(From Spring 2015 Newsletter) Dr. Rita Colwell, University of Maryland and Johns Hopkins University
A founding principle for GoMRI was to make data produced from the program discoverable and available to other scientists and the general public as soon as possible. Thus, the initiative has worked to capture and archive GoMRI data through the Gulf of Mexico Research Initiative Information and DataCooperative (GRIIDC), whose mission is to “ensure a data and information legacy that promotes continual scientific discovery and public awareness of the Gulf of Mexico ecosystem.”
The massive amount of data being generated is unprecedented for the Gulf of Mexico and will serve as a critical resource for scientists, decisions makers, and the public even after the program has ended.
There is also a growing national push for data archiving and availability, especially given the development of new technology to support this new open data environment. Constrained science budgets, increasingly complex problems to solve, and the growing costs of research are also helping to drive a cultural change among scientists. Interdisciplinary collaboration and shared resources are increasingly common. Data is potentially the most valuable resource increasingly being shared. Scientists from several disciplines can work from a single data set, increasing the amount of research that can be done at a reduced cost. However, an ongoing challenge exists for data consistency and continuity. Programs like GoMRI, where researchers are from diverse fields, exemplifies this challenge – if the data can be accessed, but is not in a usable format, what is the value of the data?

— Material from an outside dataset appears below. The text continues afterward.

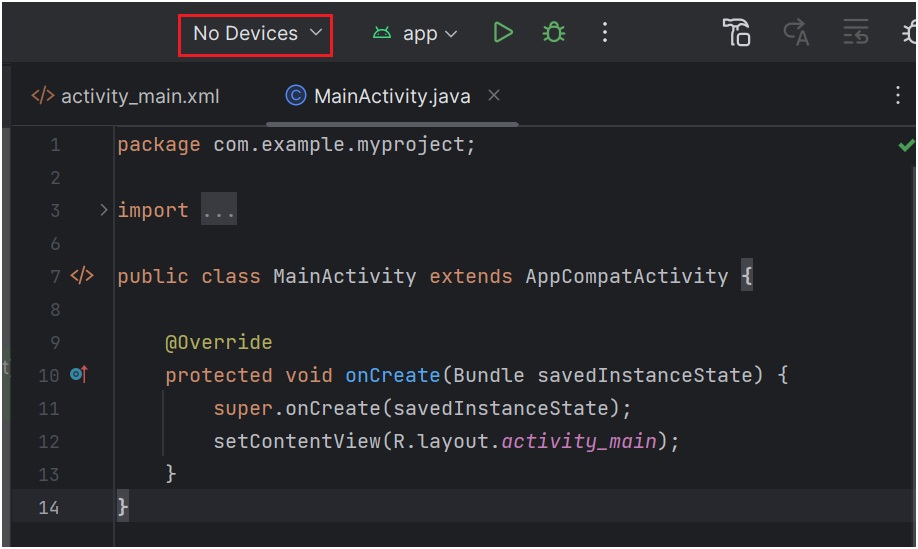Start debugging with the green bug icon
The height and width of the screenshot is (549, 918).
pyautogui.click(x=553, y=33)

The science community is beginning to recognize and address this need for large, accessible, integrated data sets. Recently, NOAA announced it will be partnering with five web organizations, Amazon Web Services, Microsoft Azure, IBM, Google, and the Open Cloud Consortium through a Cooperative Research and Development Agreement (CRADA) to organize and make NOAA’s data more easily accessible and usable by anyone who wants to use it.
In May 2015, the National Academies released an RFP focused on “the use of existing data collected in the Gulf of Mexico and associated coastal communities to advance the understanding of environmental conditions, ecosystem services, and community health and well-being, including community vulnerability, recovery, and resilience.” The letter of intent submission period is currently open and will close on June 15, 2015.

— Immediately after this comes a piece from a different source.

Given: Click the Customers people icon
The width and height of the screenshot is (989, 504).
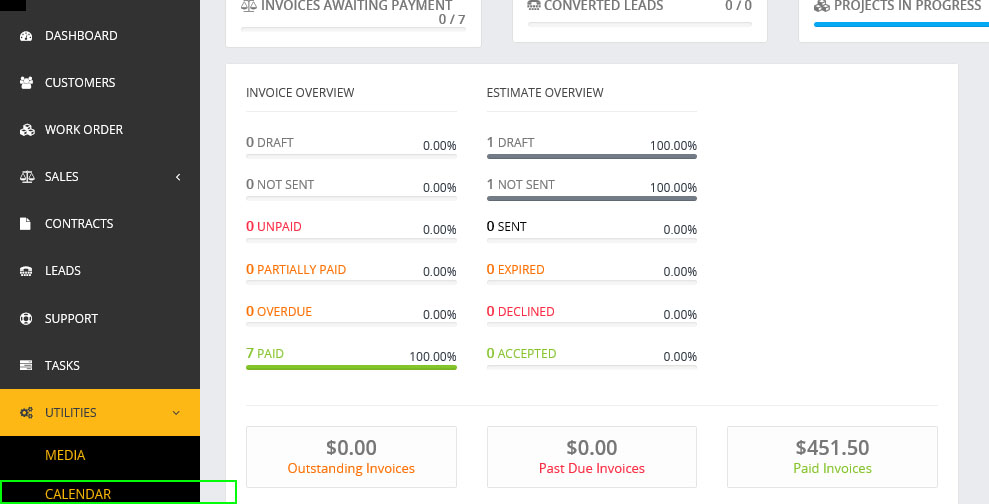Looking at the screenshot, I should [27, 83].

The American Institute for Biological Sciences (AIBS), funded by the National Science Foundation, recently convened a series of workshops focused on data, urging scientists to include their data in publications, and also working with the community to identify ways to foster the integration of complex data, ranging from genomics and phenomics all the way to ecosystem and continental scale data. The summary from the first workshop is available here. The report from the second workshop expected this summer.

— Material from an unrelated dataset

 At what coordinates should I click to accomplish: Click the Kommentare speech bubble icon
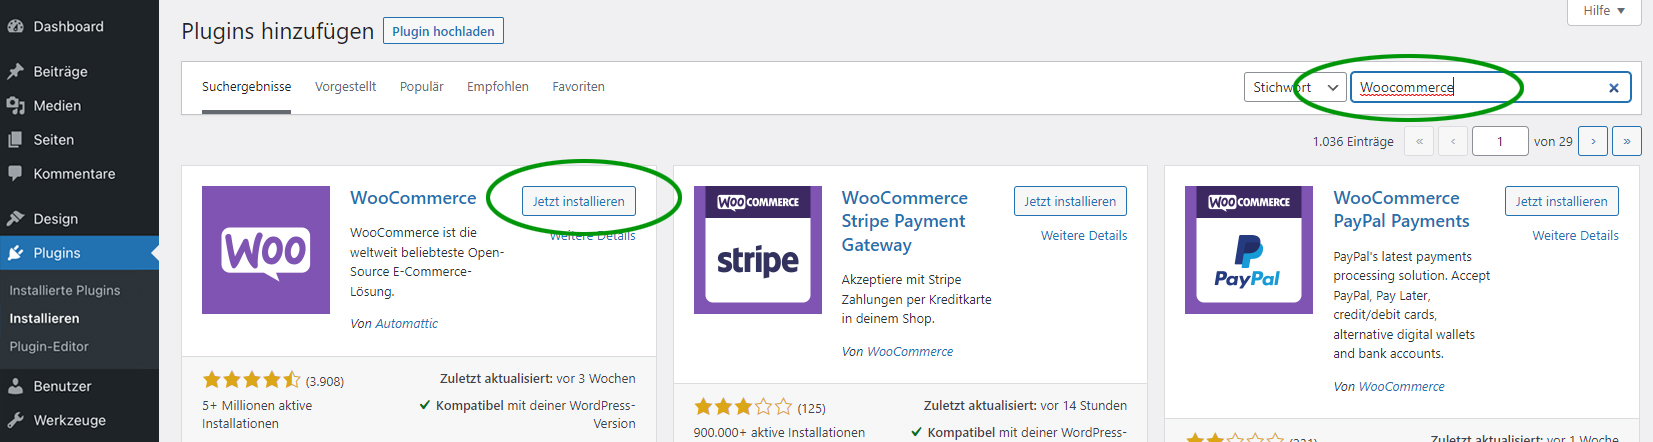click(15, 173)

In May, the American Association for the Advancement of Science (AAAS) and the American Geophysical Union (AGU) held a workshop on “Reproducibility in the Field Sciences” focused on preservation and access to data used to support research publication. A primary goal of this discussion was to seek continuity across publishers in the expectation and enforcement of data support policies.
Data are critical to helping answer important research questions and make informed management and policy decisions. Access to data generated by GoMRI can make a huge difference when it comes to understanding, responding to, and mitigating future oil spills. GoMRI recognized this early on in the program’s development and GRIIDC serves as an excellent example of how data integration and consistency can provide exponential added value to the research community as a whole.